The Brewers added catching depth on Wednesday by claiming onetime Padres prospect George Kottaras off waivers from the Boston Red Sox.

Kottaras, 26 and a left-handed hitter, reportedly asked out of Boston after it became clear that Victor Martinez and Jason Varitek would be back in 2010. Kottaras appeared in 45 games with the Red Sox last season and batted .237 with one home run and 10 RBIs.

He is out of Minor League options, and joins catchers Mike Rivera and Angel Salome on Milwaukee’s 40-man roster. The Brewers also plan to give a long Spring Training look to prospect Jonathan Lucroy, whom general manager Doug Melvin mentioned this month as a candidate to jump from Double-A to the Majors in 2010.

Rivera, Salome and Lucroy are all right-handed hitters.

“If we can get better, then we’ll try to get better,” Melvin said. “We have to have depth. We have Salome and Lucroy, we have Kottaras and we still have Rivera, but we don’t have a front-line guy.” 

That guy in the past two seasons was Jason Kendall, but Kendall cost $5 million in 2009 and Melvin made it clear to agent Arn Tellem that the Brewers didn’t intend to spend that much behind the plate next year.

Rivera is arbitration-eligible for the first time this winter, but Melvin wouldn’t say what the Brewers plans are for him next season. The team has until Dec. 12 to decide whether to tender Rivera a 2010 contract.  

Asked for his thoughts about the team’s catching situation in general, Melvin said, “It’s too early to say what we’ll do. We haven’t gotten to the Winter Meetings. Free agency hasn’t even started yet so we can’t really talk to anyone.” 

Teams own exclusive negotiating rights with their own free agents for the 15 days following the World Series. They are free to negotiate with all free agents beginning at 12:01 a.m. ET on Friday. 

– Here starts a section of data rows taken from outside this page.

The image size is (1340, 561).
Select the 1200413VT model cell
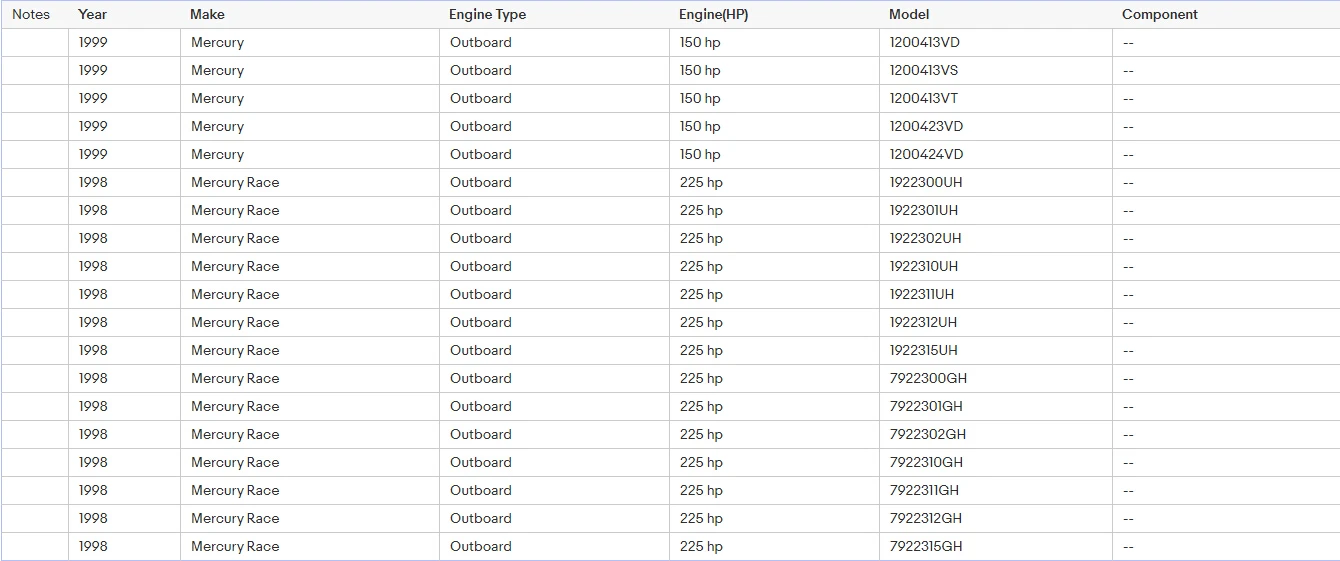tap(925, 99)
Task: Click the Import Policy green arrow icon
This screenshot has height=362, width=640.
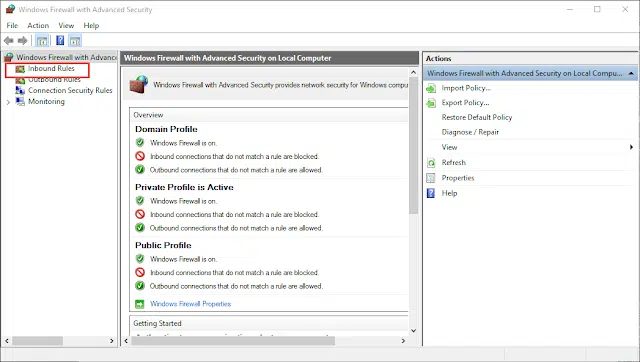Action: (431, 88)
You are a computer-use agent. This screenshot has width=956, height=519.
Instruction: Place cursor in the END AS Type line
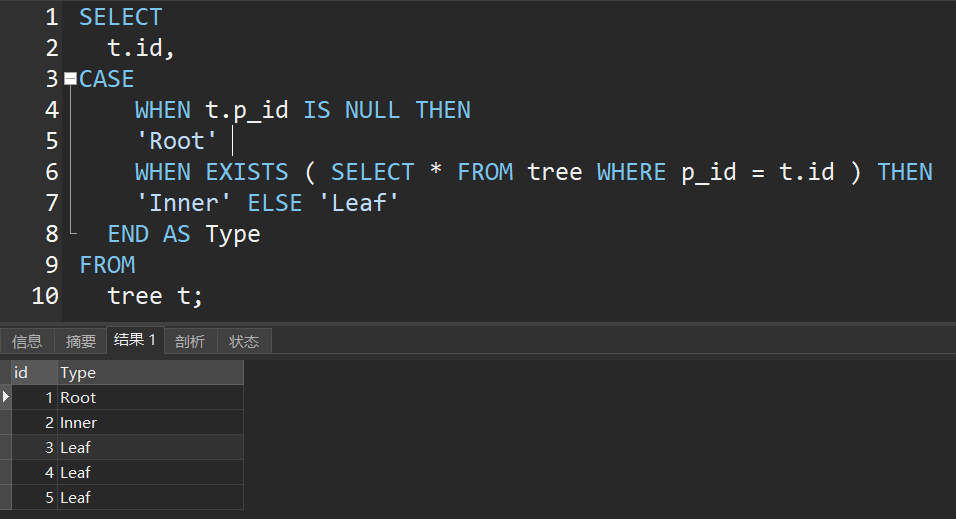(x=184, y=234)
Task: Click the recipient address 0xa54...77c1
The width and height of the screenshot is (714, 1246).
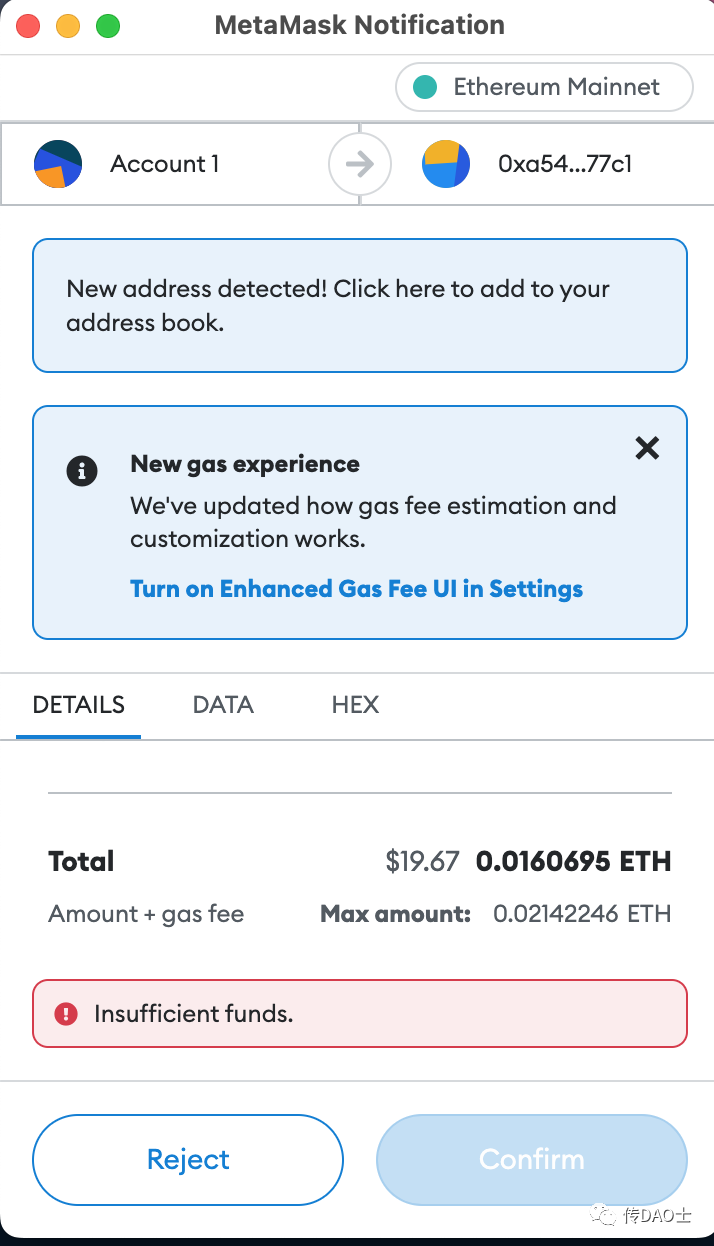Action: click(x=565, y=164)
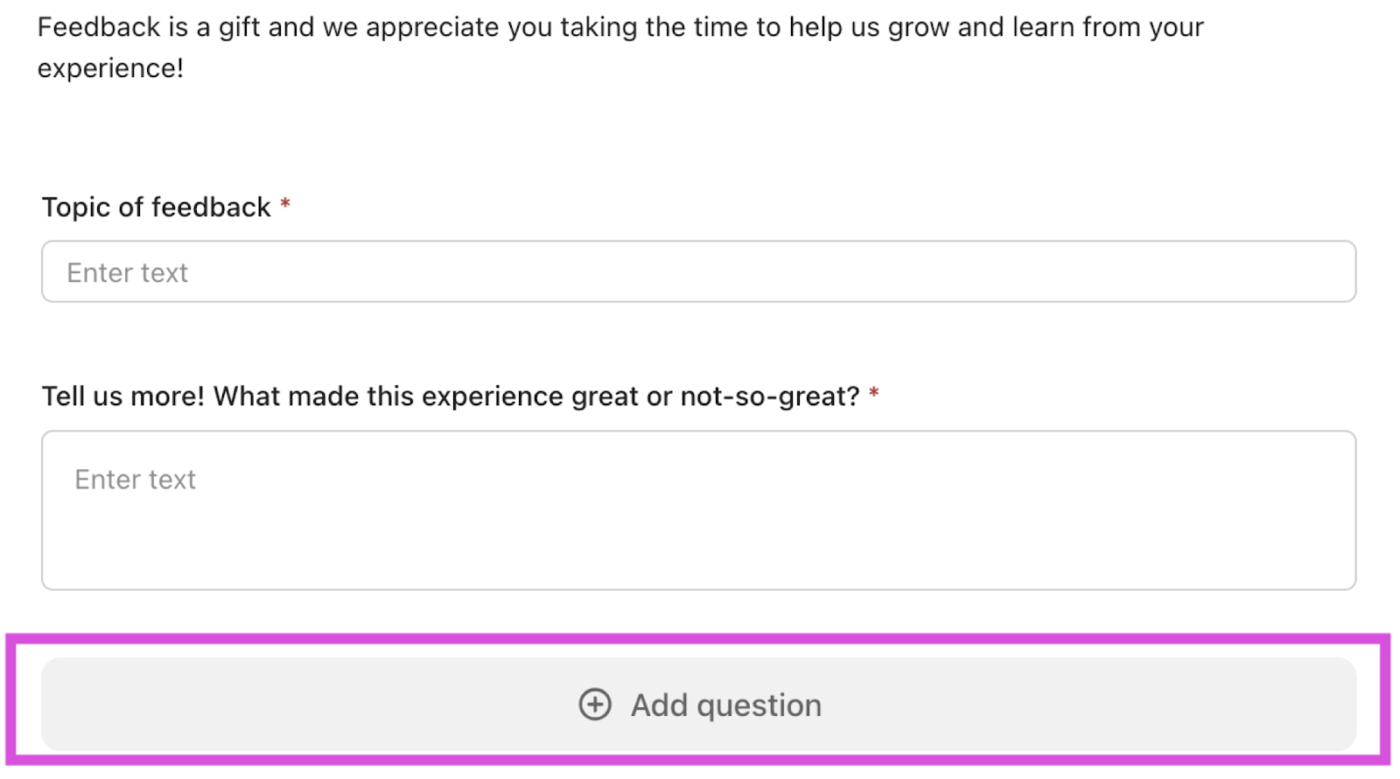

As recently as three years ago, Kottaras was rated the second-best prospect in San Diego’s organization by Baseball America. He was traded from San Diego to Boston late that year to complete the trade that sent pitcher David Wells to the Padres.

In seven Minor League seasons, Kottaras is a .269 hitter with 66 home runs and 289 RBIs. His best year was 2007, when he batted .243 for Boston’s Triple-A affiliate with a career-best 22 home runs and 65 RBIs in 107 games.